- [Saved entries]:
+ + + + +

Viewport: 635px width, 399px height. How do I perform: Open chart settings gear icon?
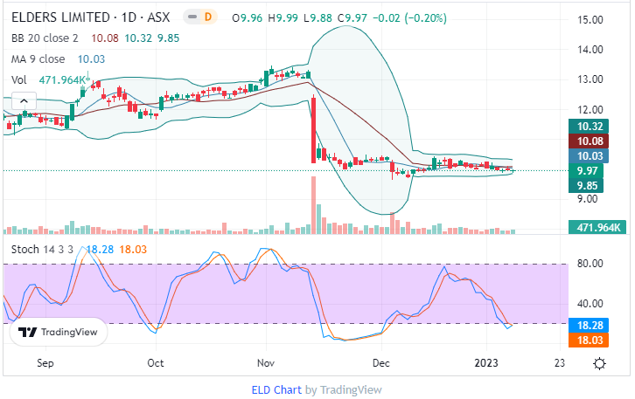599,362
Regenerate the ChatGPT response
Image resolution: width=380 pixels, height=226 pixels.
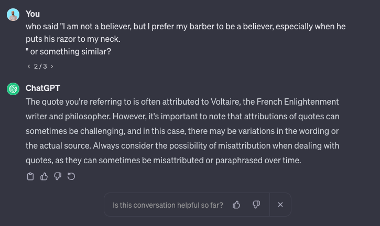click(71, 176)
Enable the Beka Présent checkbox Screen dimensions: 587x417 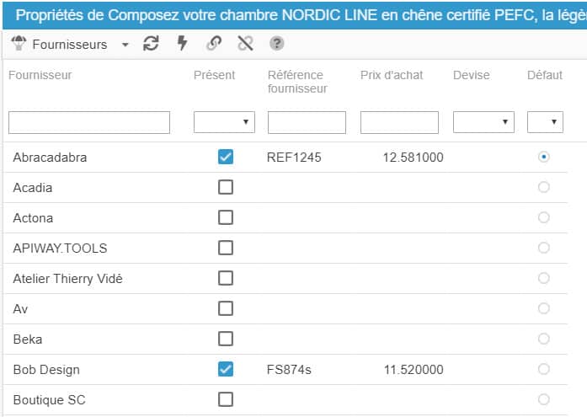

+ + + + +

- [Your task]:
Would you return the data exactly as written, without the pictures?

- [Completed exercise]:
Viewport: 635px width, 399px height. How do I perform: Open chart settings gear icon?
599,362
Regenerate the ChatGPT response
Image resolution: width=380 pixels, height=226 pixels.
click(71, 176)
Enable the Beka Présent checkbox Screen dimensions: 587x417 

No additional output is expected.